Our Alexandr Lagazzi and Michal Vít, in a joint policy paper, present a year-long reflection on Chinese foreign policy and backdoor-deals diplomacy in the Western Balkans. Analysing the implementation of Chinese-backed investment projects in Serbia and Bosnia and Herzegovina, the paper suggests the impact of Chinese influence in the region.
In such context, China is swiftly trying to adopt a development of its soft – but still primarily economic – power to carefully extend its influence on the national decision-making process without being either too assertive or aggressive: by positioning itself as an easy-going and most importantly willing business partner that proved (and continues to prove) to be reliable in bringing investments.

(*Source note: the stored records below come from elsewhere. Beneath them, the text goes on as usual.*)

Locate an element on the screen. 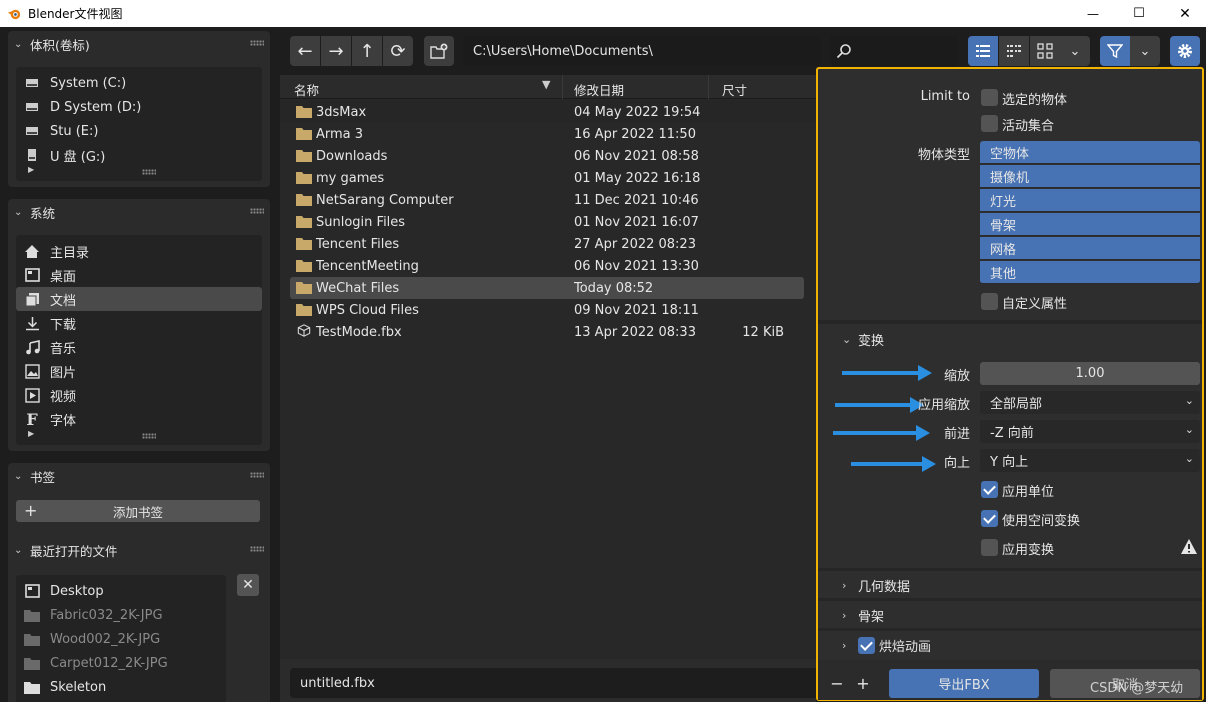 Image resolution: width=1206 pixels, height=702 pixels. display-vertical-list-button is located at coordinates (983, 51). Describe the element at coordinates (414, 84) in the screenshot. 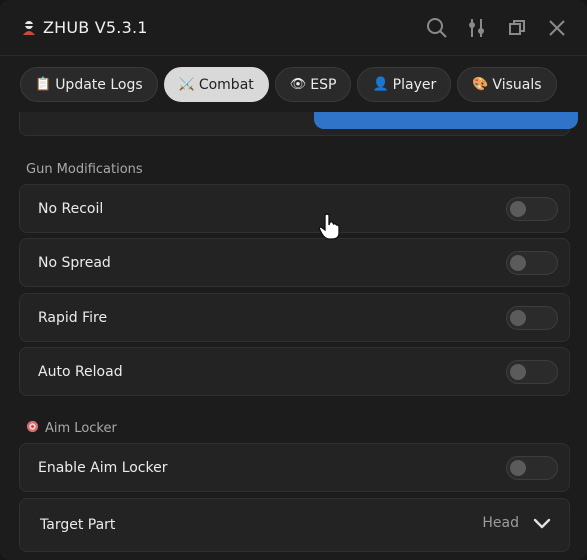

I see `tab-label: Player` at that location.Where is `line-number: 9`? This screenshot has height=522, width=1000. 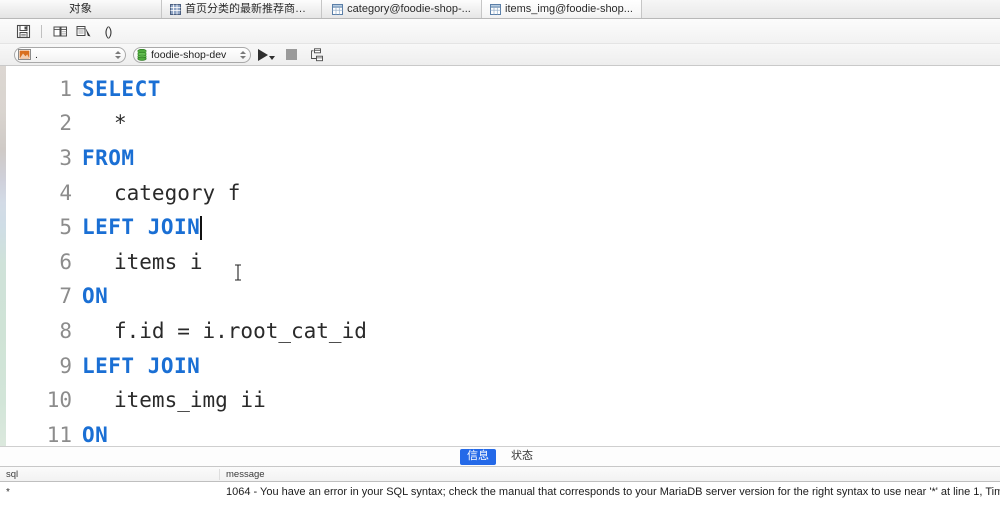 line-number: 9 is located at coordinates (66, 366).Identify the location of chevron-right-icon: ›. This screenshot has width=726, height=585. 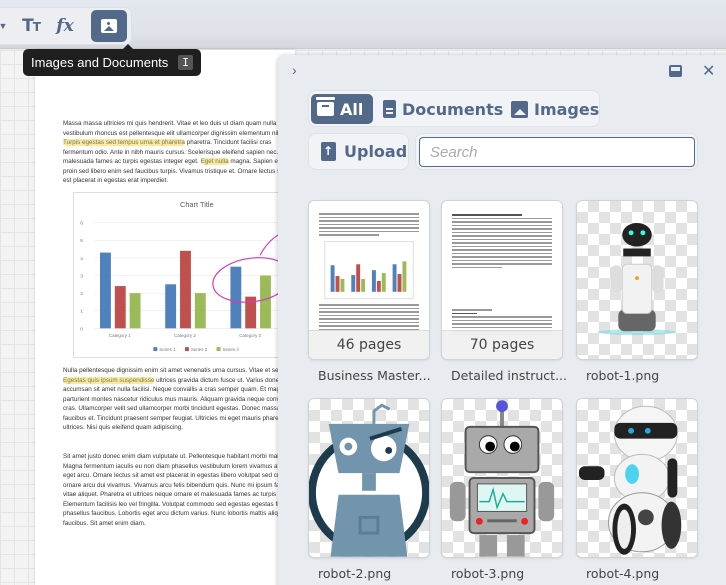
(294, 70). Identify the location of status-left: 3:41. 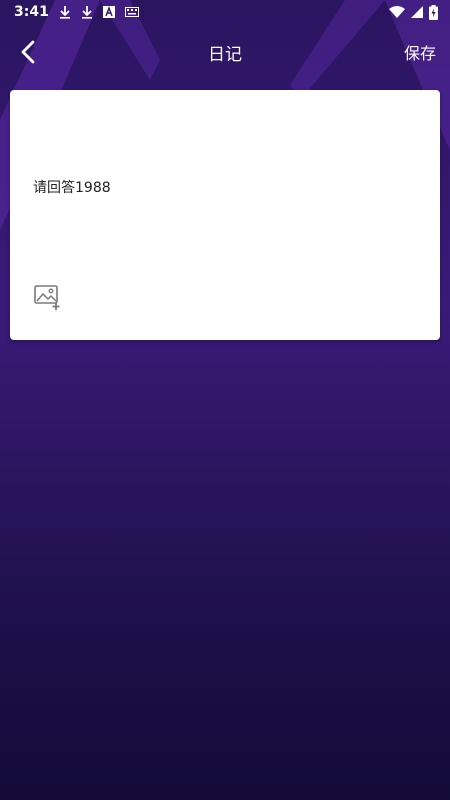
(76, 12).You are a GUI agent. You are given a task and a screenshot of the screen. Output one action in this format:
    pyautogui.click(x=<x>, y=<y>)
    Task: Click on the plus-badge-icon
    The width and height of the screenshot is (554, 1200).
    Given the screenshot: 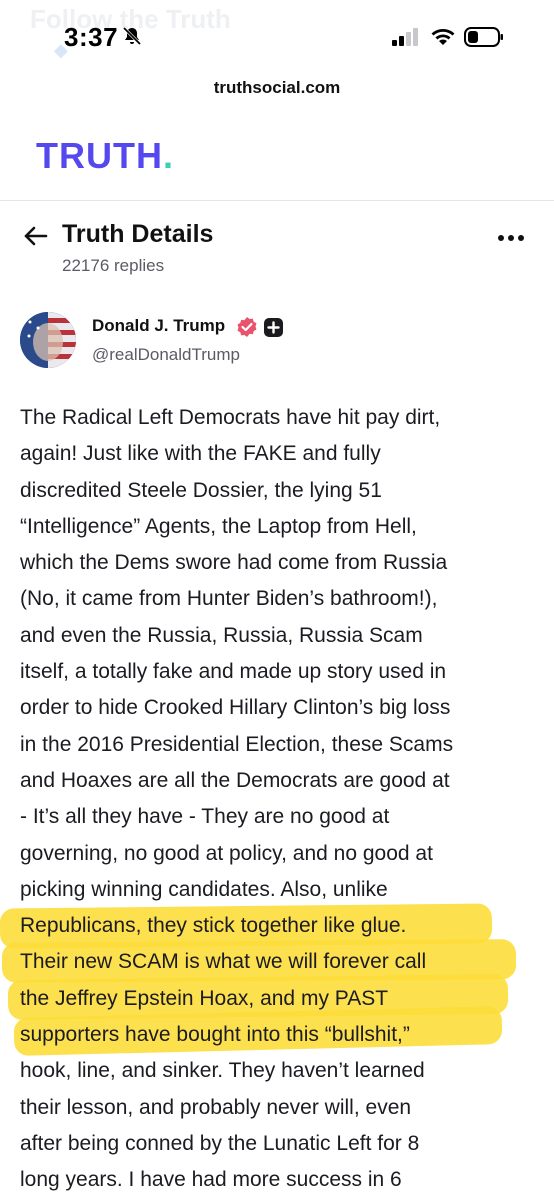 What is the action you would take?
    pyautogui.click(x=274, y=328)
    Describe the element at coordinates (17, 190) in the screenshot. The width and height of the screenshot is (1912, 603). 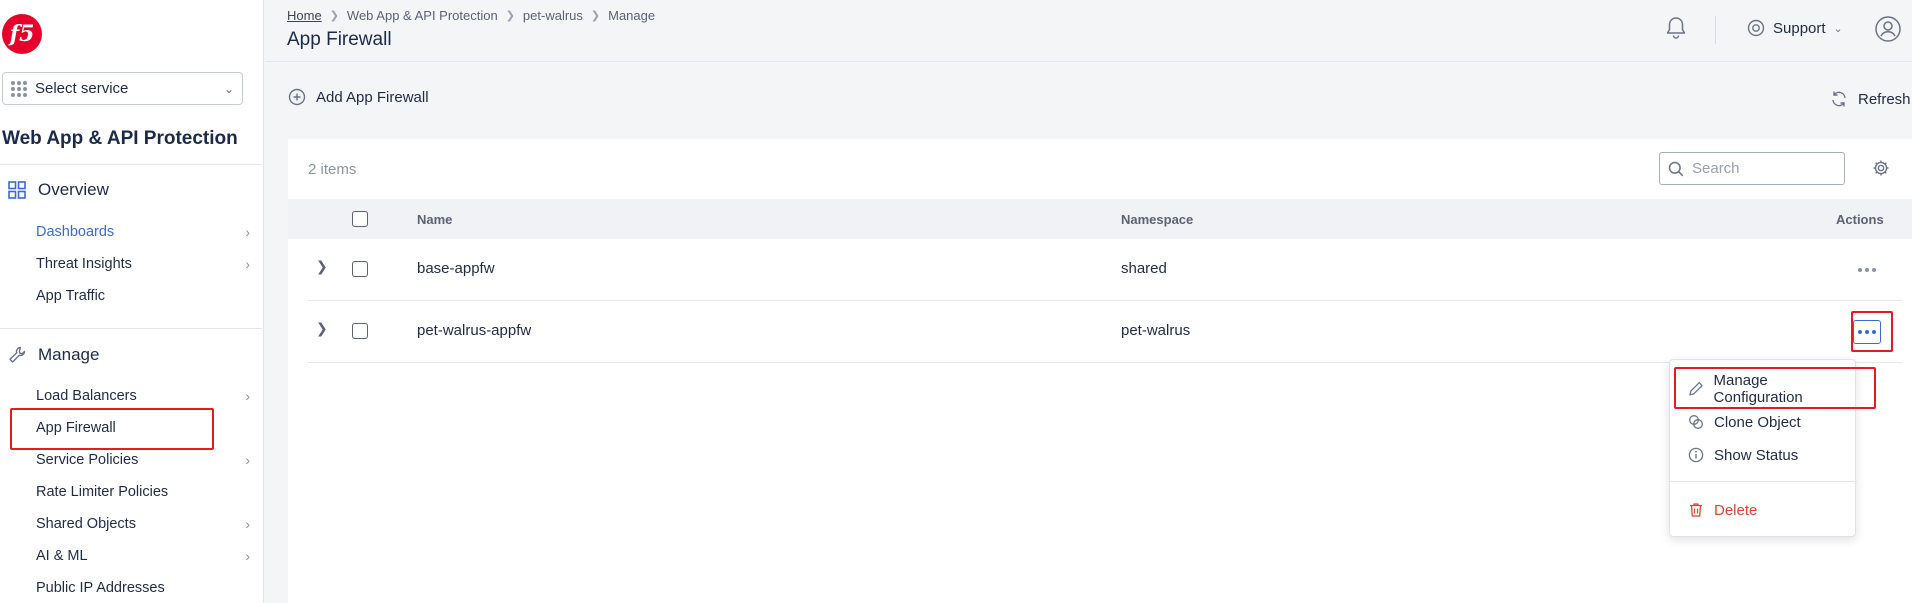
I see `overview-grid-icon` at that location.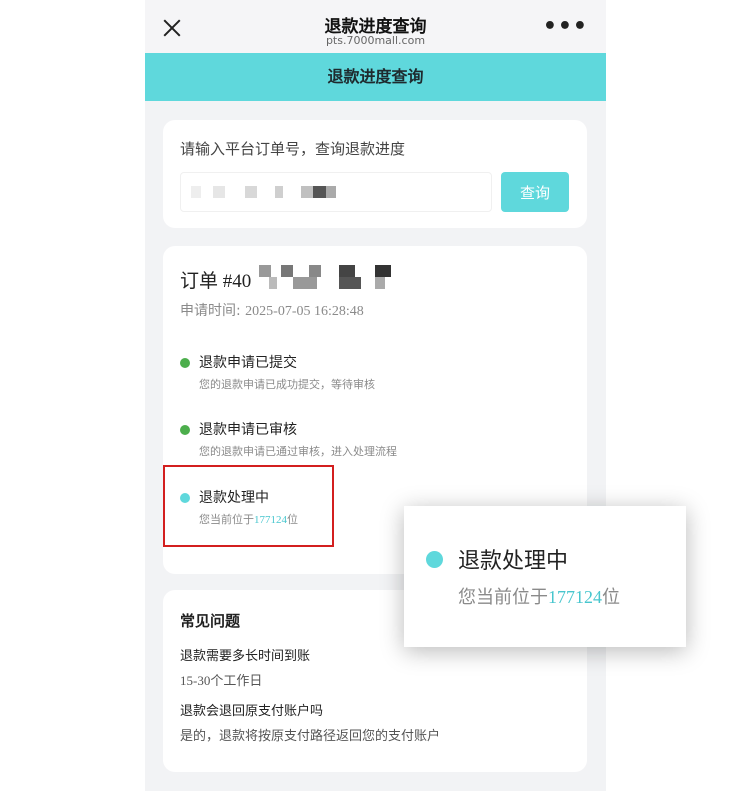 The height and width of the screenshot is (791, 750). Describe the element at coordinates (503, 598) in the screenshot. I see `queue-text-before: 您当前位于` at that location.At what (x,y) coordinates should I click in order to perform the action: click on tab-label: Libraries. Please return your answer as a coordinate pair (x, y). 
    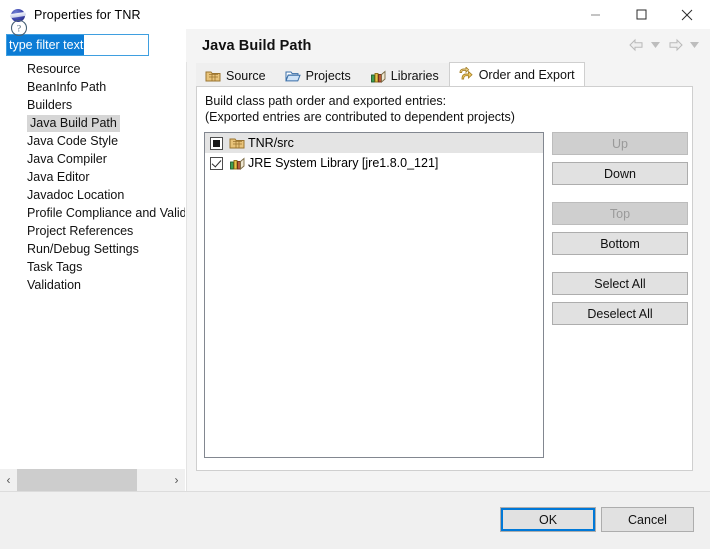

However, with Chinese companies often linked to or serving as proxies for the government, the projects bring also a burden of debts tied to the investments, which is only raising more questions and has a potential spill-over effect of added scrutiny towards the Berlin process.
Overall, Chinese engagement in both Serbia and BiH in the last year seems to be proving that investments – tailored for the countries with rather favourable conditions (in respect to international competition) and bringing Chinese terms and conditions that omit many of the requirements for the completion of EU integration process – are making the recipients unwitting vessels for Chinese regional (and geopolitical) interests, tying to a renewed foreign policy strategy form Beijing. Within such scope, the 16+1 framework (if considered a branch of the Belt and Road Initiative) has become for the Western Balkans rather a lending and construction programme that aims to – in economic terms – build a gateway to Europe for further BRI investments.